We emerge from behind an old entertainment system in a furnished basement. It’s snowing outside and the bass thudding of footprints above, the smell of cooking onions, suggests that a family is making dinner. A mug on the table is filled with warm tea. Welcome heat flows from the vents. Hector and I make camp.
Have you ever felt an irrational need to avoid a familiar place? Have you ever broken from engrained nighttime habits- fallen asleep with jeans on or forgotten to brush your teeth? I have, and I imagine it must be ‘The Crawlway.’ I was living in my parent’s basement before all of this and I wonder if someone is living there now.
-traveler
sauce
The Revelation Post
‘Oaken and ancient, swollen with old rainwater and mold, scarred by time and graffiti, the most distinct of which is the word ‘LOVE’ carved so deep that the wood is bound to crack along those letters, ‘The Revelation Post’ swings freely in the outskirts of Minneapolis: a dangerous muse. Previously a fence, ‘The Revelation Post’ was swallowed and raised by a tree that roiled up and began to consume the power cords above it, prompting the county to kill the thing and move the lines three feet back. The tangled fence and tree and cord were left to hang from the abandoned post, their removal falling between the jurisdictions of a number of disinterred departments.

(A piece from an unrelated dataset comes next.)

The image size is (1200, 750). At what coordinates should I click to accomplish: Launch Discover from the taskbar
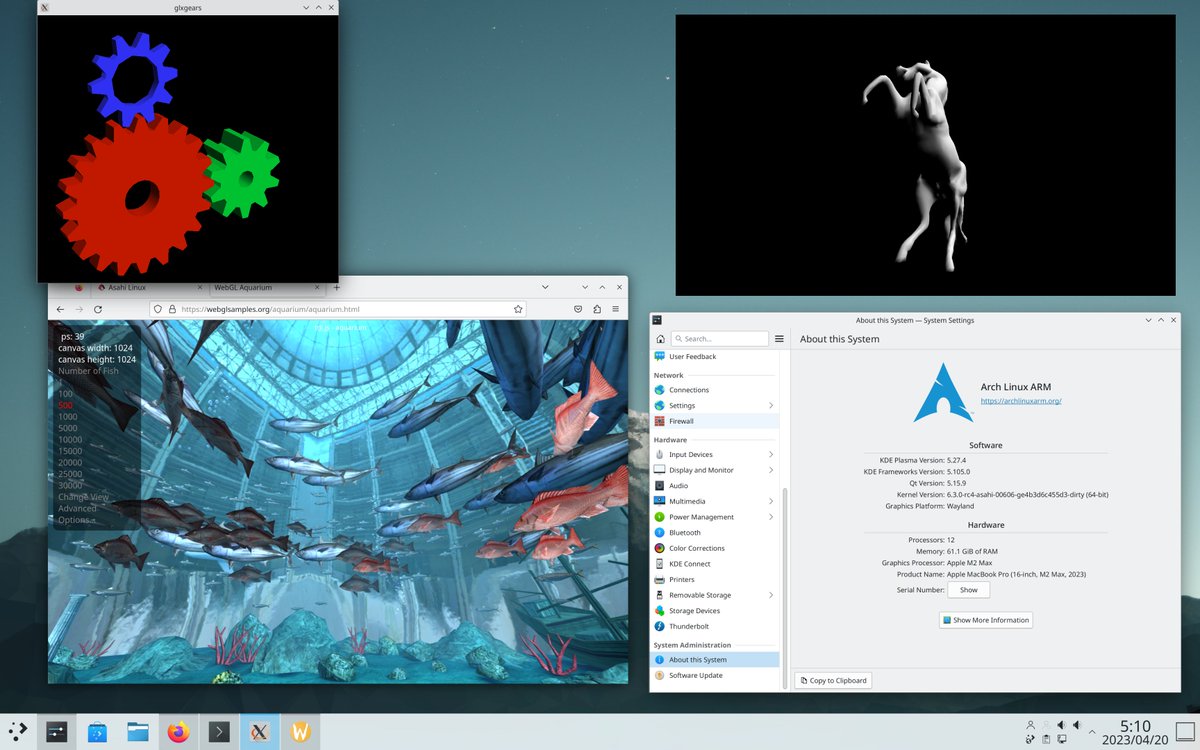(96, 731)
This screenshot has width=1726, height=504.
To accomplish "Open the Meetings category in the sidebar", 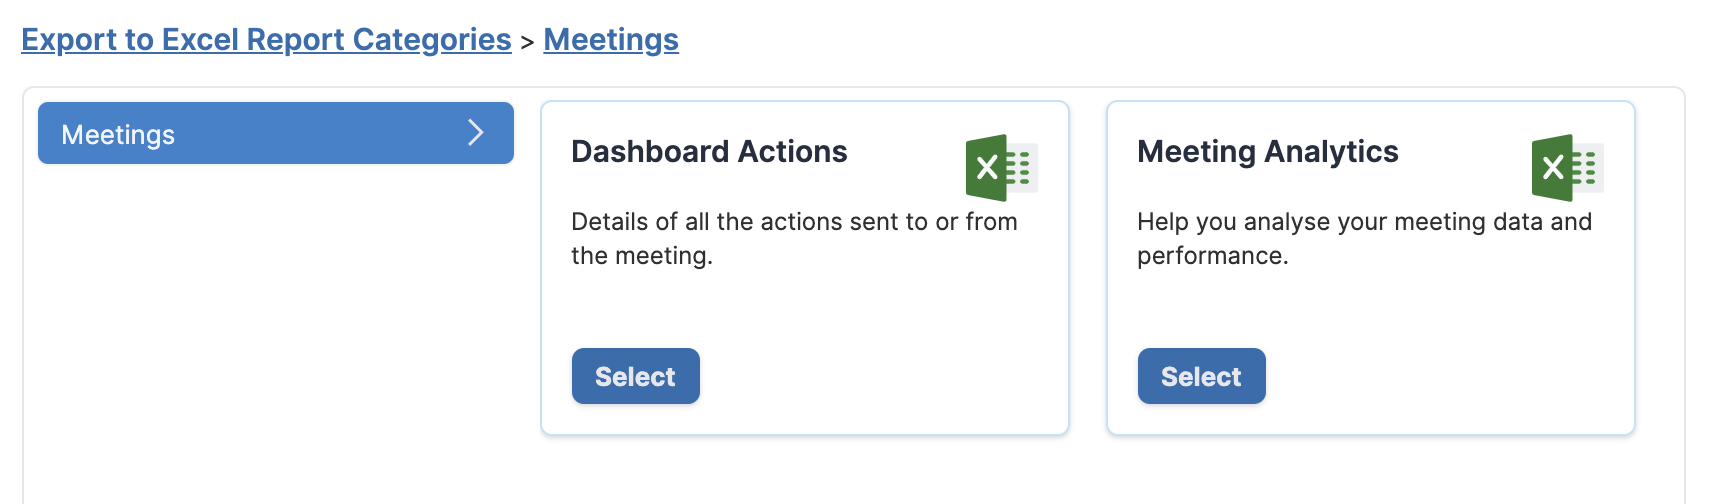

It brained a woman the following week, whipped up in a storm wind, and cured her of nagging writer’s block which meant, of course, that she spread the word.
The local government’s attempts to destroy or even just secure ‘The Revelation Post’ have been met with opposition, both from citizenry and from ‘The Post’ itself which seems to have a defensive knack for granting debilitating revelations when in danger, sending interlopers home to really think about their choices and to make amends as best they can.’
Hector and I arrive at ‘The Revelation Post’ on a windy day. A man lies unconscious nearby, bleeding from a fresh head wound. He comes to when I shake him and stands, refuses help, and walks away deep in thought. ‘The Post’ swings erratically, gentle and vicious in turns. I look back at the man, now a dot on the horizon. Still standing, at least. But wobbling.
I put Hector in the kennel and pin a note to my jacket with some relevant medical details. Namely: don’t call an ambulance. I don’t have insurance and I certainly don’t have money. I’ve written instructions for feeding Hector on the back.
The onion pages indicate that there is a perfect spot for being granted revelations here. That someone has marked it with an ‘X’ based on a revelation of their own. I crawl about and pull dirt up until I find it: a wooden ‘X’ buried and spray painted with the message ‘For Inspiration.’
‘The Revelation Post’ whistles above my head.
It’s only when I have everything in order that I come to terms with the fact that I won’t be able to bring myself to stand on the ‘X.’ I’ve never been into self-harm, even when it’s good for me. I feed Hector a carrot through the bars of the kennel and move to re-bury the ‘X’ and I squat just a little too high. I feel the blow on the back of my head and the world blinks.
When I regain my senses, I have the distinct feeling that I should give this up before it kills me.
But that’s something I’ve known for a while.